Duplicated on our CaringBridge site for permanent record here.
January 30, 2021, written by Mama
74 days in the hospital: 63 in PICU, 11 in the Oncology ward
Last night, way past bedtime, and after sleeping all day, Thomas woke up.
While the timing was not the most convenient for Mama, it was very nice to see his perky self, responding to both a dose of Tylenol, stress dosing of hydrocortisone, and the massive antibiotics they put him back on.
He has long declared he will be an artist when he grows up, so, true to form, he had to do his art late at night. He drew a sea turtle . . . and note the whimsical ocean bubbles on the word "SEA."
Thomas feeling better does not necessarily mean he is better. They did a second chest X ray for the day, this one at 8:00 p.m., and it showed the pleural effusion had gotten worse even with medical management. Overnight I would watch his oxygen sat down into the high 80s. My heart is still in PICU where nurses sat at my glass door all day long, watching his monitor like a hawk, so it is foreign to me that now (1) I need to be educated enough to understand the numbers on the monitor and (2) pick up the phone to call the nurses to give them a heads up. That feels really foreign. After I called them so many times, the nurses set their monitors out at the main nurse's desk to blare an alarm to them if his oxygen went below 92.
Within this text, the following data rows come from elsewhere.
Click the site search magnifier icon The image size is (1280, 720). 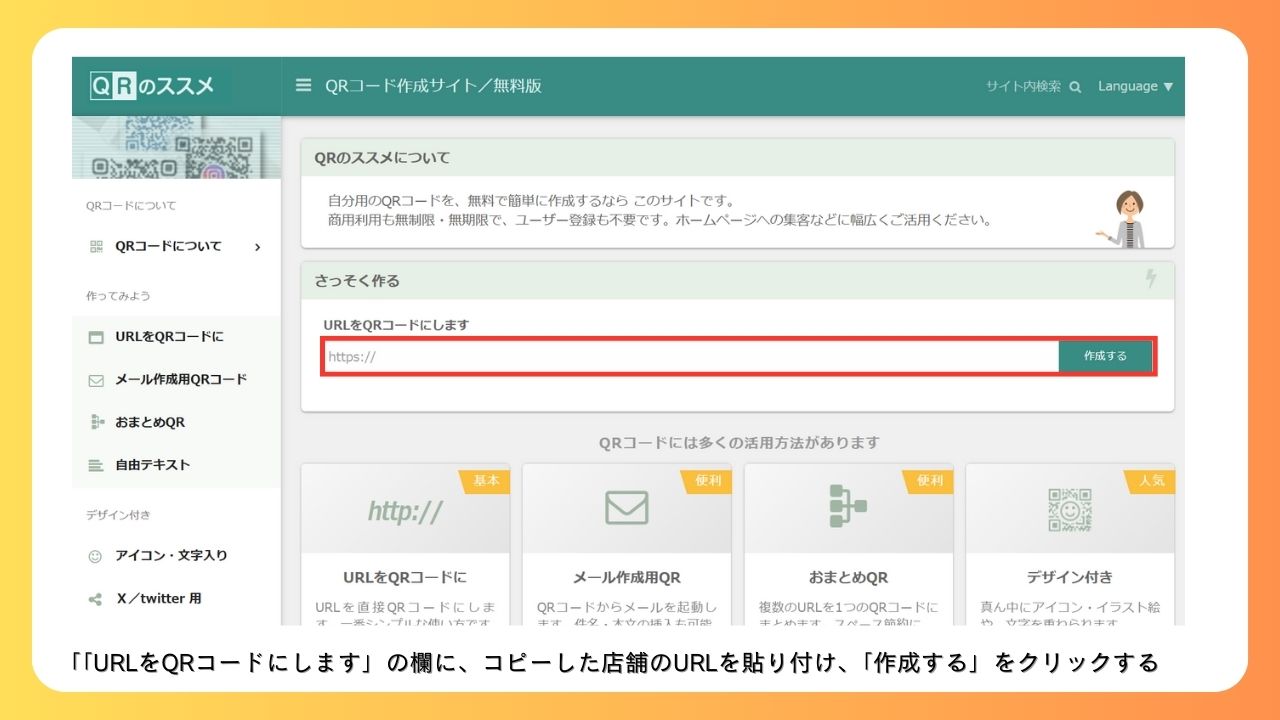1075,87
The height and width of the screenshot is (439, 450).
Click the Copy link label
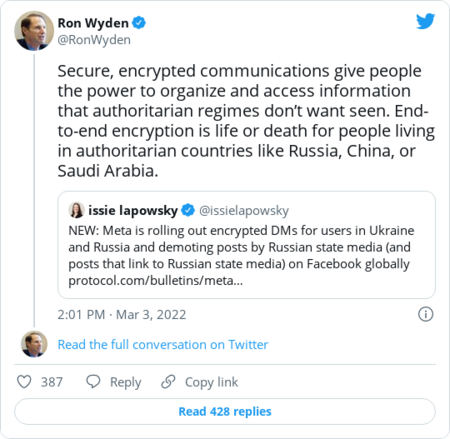(212, 382)
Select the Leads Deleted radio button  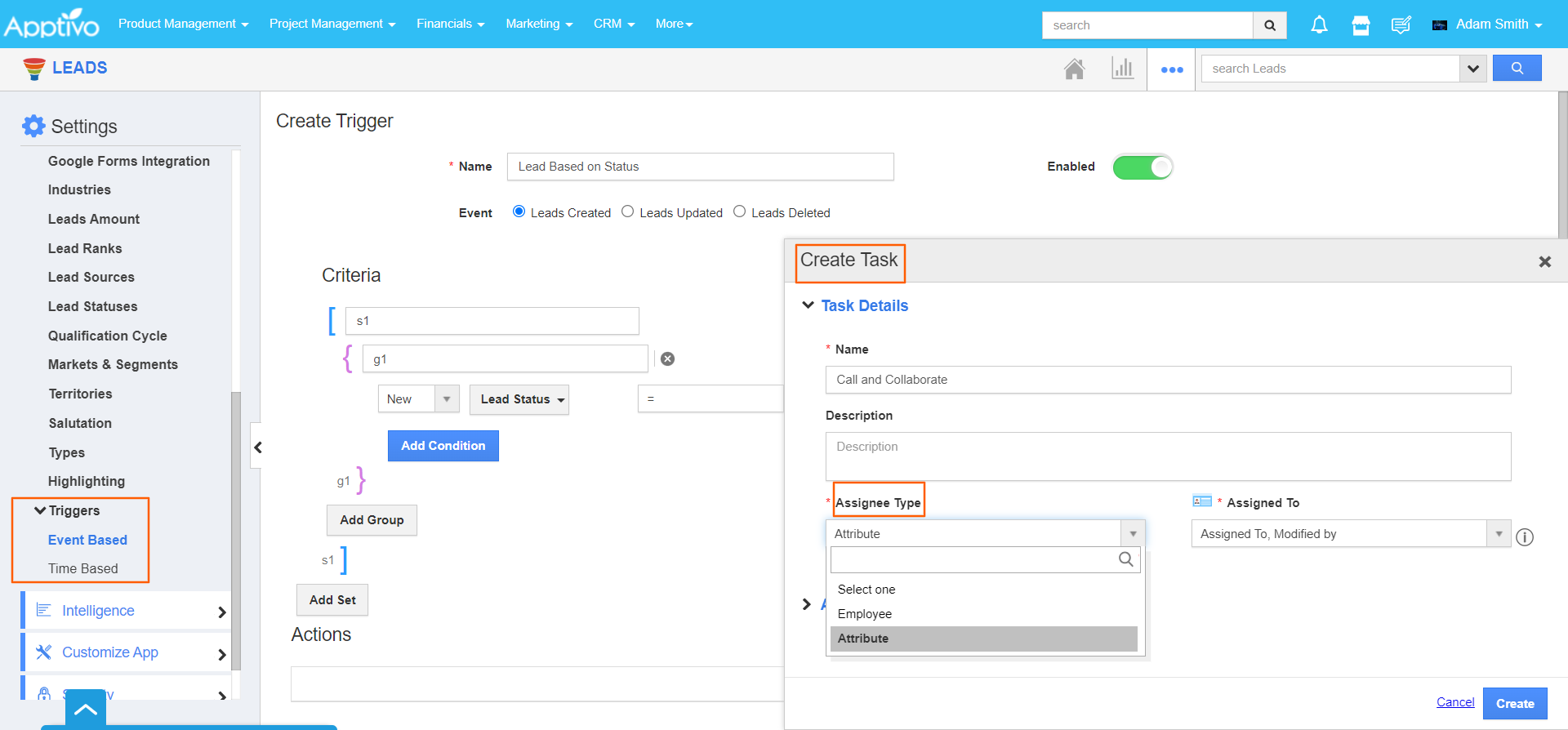point(740,211)
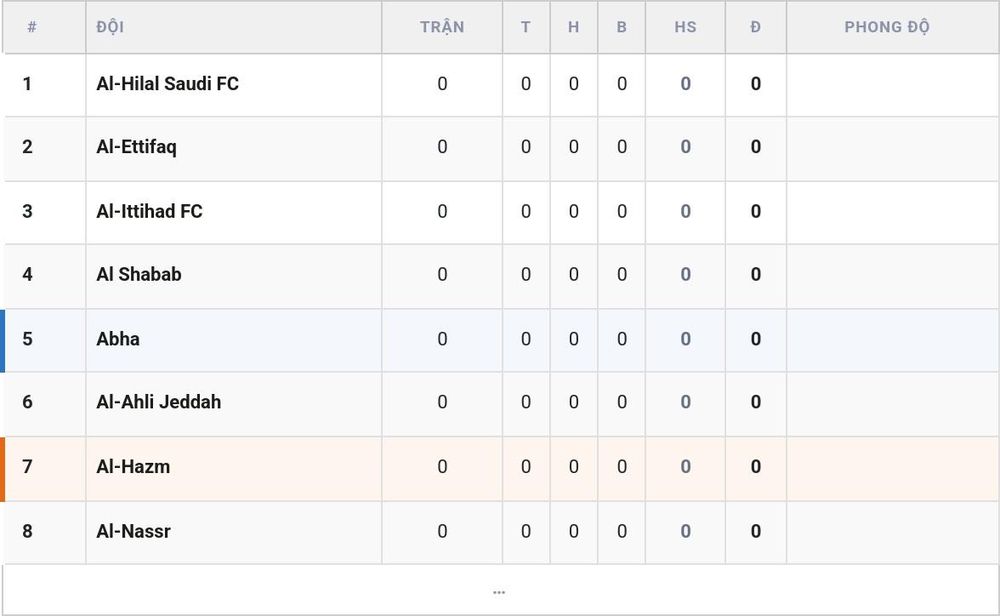Click the B losses column header
The image size is (1000, 616).
pyautogui.click(x=622, y=27)
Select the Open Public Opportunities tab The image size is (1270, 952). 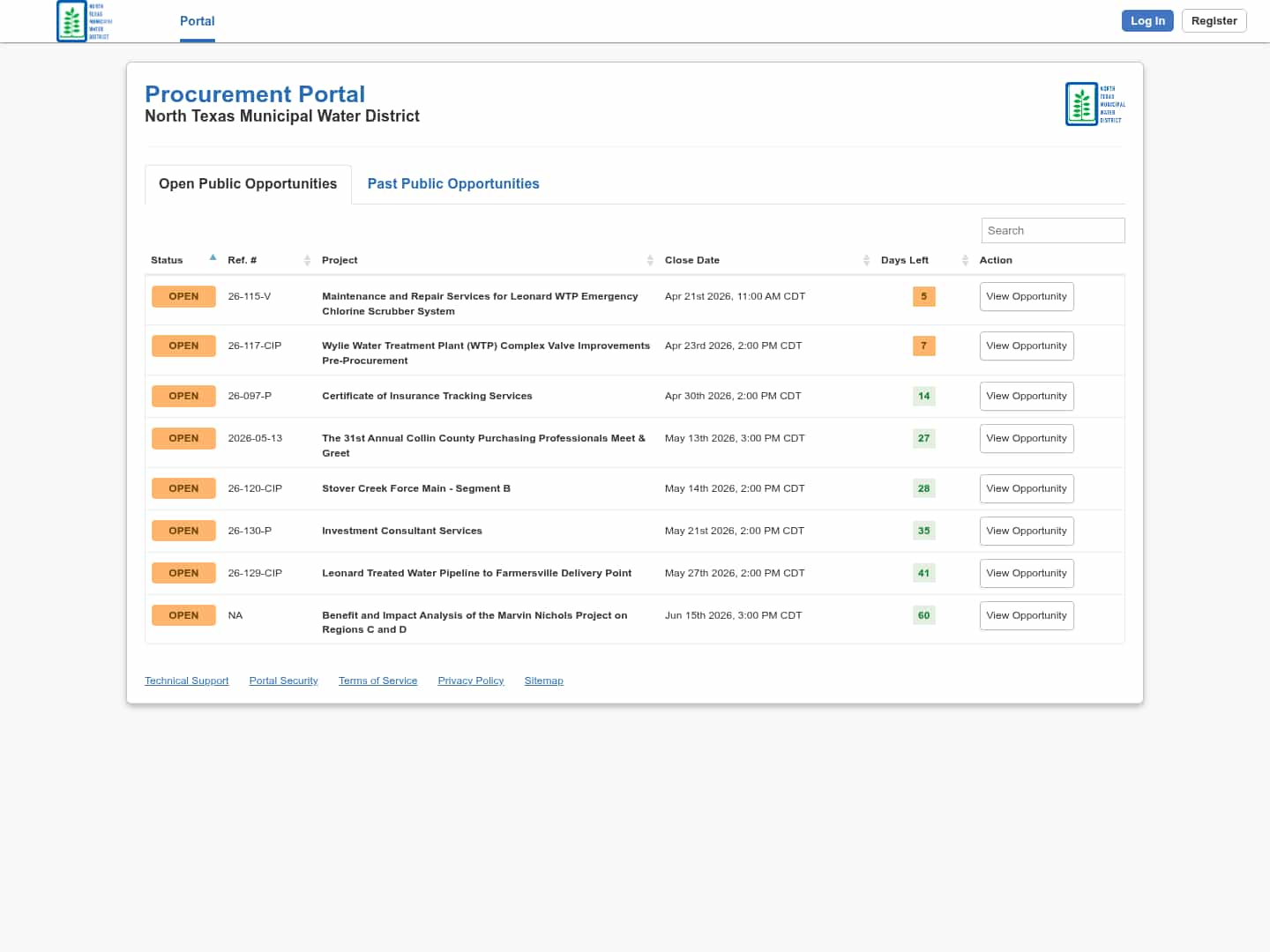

Likely Thomas has two issues going on, but the matter is muddy. He definitely has a pleural effusion on the right side, so the Surgical Team and Heme-Onc team are discussing whether to try to manage this surgically or medically, and we parents weigh in on the matter as well. It does seem likely that the last remaining chest tube was pulled too soon. Second, Thomas may well have an infection, but we will know when and if his cultures start to grow something. In the meanwhile, he could have that infection, but be feeling much better because of the hydrocortisone and antibiotics. It is alarming and it is not lost on us parents that he has been on mega-dose antibiotics for two and a half months, and the few times he briefly came off them for a day or two, he suddenly presented with an infection.
Speaking of grams and limitations, on Thursday I met with two dieticians on the team for the first time to discuss the general guidelines Thomas will be starting with. All of his caring for him are going to learn about his body's specific abilities and limitations as he takes more by mouth, but even learning his general limitations was overwhelming and I did cry some at the meeting. This is a profound change. It is a lifelong change. However, I grab myself and remind myself that if Thomas has the privilege of having a lifelong, profound limitation of foods, it is because he has the privilege of having survived and blessed us with his joyful presence.
Throughout Saturday, Thomas was emotionally labile, bursting into tears if he was poignantly touched by something tender, or if he got too excited about something wonderful, if he felt angry at me, or if he was sad. It was befuddling, then humorous, then not so fun to manage anymore. My husband put two-and-two together that Thomas has been put back on stress dosing of hydrocortisone, and this after having been on this steroid for two and a half months. No wonder he was an emotional lightening rod today!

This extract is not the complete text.